### DATA SUPPLIED
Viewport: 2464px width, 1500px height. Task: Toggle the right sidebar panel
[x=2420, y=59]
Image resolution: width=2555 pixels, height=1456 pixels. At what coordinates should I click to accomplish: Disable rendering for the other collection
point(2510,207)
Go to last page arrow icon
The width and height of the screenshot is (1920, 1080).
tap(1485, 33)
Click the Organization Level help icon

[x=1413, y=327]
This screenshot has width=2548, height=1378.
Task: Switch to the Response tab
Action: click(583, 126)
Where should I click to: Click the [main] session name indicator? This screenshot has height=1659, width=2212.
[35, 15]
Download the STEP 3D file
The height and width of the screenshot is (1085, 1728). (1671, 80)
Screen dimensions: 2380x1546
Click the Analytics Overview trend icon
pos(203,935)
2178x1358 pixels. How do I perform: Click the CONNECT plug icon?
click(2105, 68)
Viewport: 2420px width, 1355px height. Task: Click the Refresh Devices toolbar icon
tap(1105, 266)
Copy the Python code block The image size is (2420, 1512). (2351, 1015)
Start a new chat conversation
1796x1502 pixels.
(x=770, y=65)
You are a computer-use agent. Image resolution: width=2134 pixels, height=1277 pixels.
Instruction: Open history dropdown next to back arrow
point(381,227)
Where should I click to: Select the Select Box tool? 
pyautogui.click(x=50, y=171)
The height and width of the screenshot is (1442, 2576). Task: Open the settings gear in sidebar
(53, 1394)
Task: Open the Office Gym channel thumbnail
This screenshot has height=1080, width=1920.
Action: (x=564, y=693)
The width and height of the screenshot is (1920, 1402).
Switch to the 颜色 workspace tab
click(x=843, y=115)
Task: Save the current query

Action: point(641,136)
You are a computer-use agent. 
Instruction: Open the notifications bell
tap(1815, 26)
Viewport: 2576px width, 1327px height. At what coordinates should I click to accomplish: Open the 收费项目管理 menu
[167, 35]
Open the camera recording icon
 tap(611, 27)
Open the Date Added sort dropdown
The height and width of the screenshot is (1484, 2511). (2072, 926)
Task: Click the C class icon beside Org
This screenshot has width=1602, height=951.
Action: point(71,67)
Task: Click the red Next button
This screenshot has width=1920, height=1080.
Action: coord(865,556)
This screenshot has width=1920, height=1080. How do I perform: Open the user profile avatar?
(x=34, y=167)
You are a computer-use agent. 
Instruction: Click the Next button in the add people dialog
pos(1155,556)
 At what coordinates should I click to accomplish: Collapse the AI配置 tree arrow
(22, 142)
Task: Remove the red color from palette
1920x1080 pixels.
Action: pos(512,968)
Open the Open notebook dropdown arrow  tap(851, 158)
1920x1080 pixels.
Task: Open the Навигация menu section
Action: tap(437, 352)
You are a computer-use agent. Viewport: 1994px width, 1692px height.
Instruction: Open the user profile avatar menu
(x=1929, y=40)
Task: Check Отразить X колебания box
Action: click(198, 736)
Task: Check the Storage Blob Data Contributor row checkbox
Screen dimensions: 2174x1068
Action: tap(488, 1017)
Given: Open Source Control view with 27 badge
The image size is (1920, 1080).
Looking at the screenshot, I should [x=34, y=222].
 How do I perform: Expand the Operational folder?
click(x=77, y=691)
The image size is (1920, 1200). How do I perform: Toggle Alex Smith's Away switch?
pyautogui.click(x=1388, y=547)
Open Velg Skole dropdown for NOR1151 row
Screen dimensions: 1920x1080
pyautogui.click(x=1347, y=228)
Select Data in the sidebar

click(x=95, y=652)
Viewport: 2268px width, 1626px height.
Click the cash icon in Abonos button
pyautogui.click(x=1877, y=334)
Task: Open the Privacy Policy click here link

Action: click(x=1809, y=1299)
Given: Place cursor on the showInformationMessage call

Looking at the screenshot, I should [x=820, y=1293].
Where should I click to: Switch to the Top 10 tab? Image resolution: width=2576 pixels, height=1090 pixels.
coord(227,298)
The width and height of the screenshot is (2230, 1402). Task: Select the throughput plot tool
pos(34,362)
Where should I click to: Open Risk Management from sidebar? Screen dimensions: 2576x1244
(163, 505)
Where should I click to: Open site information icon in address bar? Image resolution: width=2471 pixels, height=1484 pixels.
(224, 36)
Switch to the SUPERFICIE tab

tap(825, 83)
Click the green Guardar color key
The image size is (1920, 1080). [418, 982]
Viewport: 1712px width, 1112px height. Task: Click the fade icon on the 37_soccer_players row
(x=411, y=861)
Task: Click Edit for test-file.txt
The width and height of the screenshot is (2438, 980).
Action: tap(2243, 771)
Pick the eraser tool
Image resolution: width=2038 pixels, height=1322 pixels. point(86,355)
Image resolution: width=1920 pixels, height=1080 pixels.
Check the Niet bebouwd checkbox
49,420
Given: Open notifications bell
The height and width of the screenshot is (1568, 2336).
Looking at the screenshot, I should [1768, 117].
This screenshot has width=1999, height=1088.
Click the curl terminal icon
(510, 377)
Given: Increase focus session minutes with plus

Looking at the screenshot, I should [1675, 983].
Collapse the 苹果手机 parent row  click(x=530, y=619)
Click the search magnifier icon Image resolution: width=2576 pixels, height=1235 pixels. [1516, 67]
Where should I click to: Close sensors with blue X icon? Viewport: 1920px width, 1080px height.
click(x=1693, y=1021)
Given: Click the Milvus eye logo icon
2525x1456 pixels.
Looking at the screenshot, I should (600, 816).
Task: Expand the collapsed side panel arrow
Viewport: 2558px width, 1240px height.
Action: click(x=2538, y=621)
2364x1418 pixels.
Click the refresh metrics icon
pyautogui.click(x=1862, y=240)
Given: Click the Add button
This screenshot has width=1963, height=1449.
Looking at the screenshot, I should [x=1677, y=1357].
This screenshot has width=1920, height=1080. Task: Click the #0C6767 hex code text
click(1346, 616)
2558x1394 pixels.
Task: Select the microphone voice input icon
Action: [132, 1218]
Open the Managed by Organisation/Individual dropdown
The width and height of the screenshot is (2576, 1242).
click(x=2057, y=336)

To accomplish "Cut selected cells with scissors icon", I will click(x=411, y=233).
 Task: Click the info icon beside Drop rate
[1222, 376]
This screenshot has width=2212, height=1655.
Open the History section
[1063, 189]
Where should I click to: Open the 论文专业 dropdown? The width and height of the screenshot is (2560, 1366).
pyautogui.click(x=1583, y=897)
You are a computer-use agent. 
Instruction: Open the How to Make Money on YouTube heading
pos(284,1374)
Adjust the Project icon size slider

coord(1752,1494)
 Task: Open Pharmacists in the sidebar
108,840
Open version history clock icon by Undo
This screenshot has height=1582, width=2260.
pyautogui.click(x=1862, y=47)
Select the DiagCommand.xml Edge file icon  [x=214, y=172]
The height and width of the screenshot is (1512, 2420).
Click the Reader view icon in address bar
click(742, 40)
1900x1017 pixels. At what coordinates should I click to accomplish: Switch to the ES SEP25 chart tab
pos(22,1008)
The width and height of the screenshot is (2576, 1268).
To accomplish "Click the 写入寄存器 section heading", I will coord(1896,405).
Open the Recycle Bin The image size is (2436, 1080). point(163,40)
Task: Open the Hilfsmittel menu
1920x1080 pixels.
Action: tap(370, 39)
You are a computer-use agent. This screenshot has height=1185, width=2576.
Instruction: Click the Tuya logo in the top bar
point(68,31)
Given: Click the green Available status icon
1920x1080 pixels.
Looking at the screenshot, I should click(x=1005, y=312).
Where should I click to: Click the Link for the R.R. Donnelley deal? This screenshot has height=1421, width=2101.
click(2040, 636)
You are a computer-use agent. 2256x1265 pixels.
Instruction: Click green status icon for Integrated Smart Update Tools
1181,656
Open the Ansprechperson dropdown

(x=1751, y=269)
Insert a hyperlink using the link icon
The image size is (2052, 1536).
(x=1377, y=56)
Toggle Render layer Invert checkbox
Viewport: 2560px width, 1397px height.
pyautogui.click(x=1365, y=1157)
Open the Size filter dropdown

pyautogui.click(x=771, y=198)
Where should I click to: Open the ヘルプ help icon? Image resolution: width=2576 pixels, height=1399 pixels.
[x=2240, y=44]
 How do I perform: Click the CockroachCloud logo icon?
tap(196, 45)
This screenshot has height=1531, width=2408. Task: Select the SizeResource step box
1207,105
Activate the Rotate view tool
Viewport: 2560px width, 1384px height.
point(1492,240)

### EXERCISE
Show all lines of the material in which the word "agent" can be found.

### OUTPUT
You are a computer-use agent. Image resolution: width=2134 pixels, height=1277 pixels.
You are a computer-use agent. 
You are a computer-use agent. 
You are a computer-use agent. Viewport: 1994px width, 1692px height.
You are a computer-use agent. 
You are a computer-use agent. This screenshot has height=1185, width=2576.
You are a computer-use agent. 2256x1265 pixels.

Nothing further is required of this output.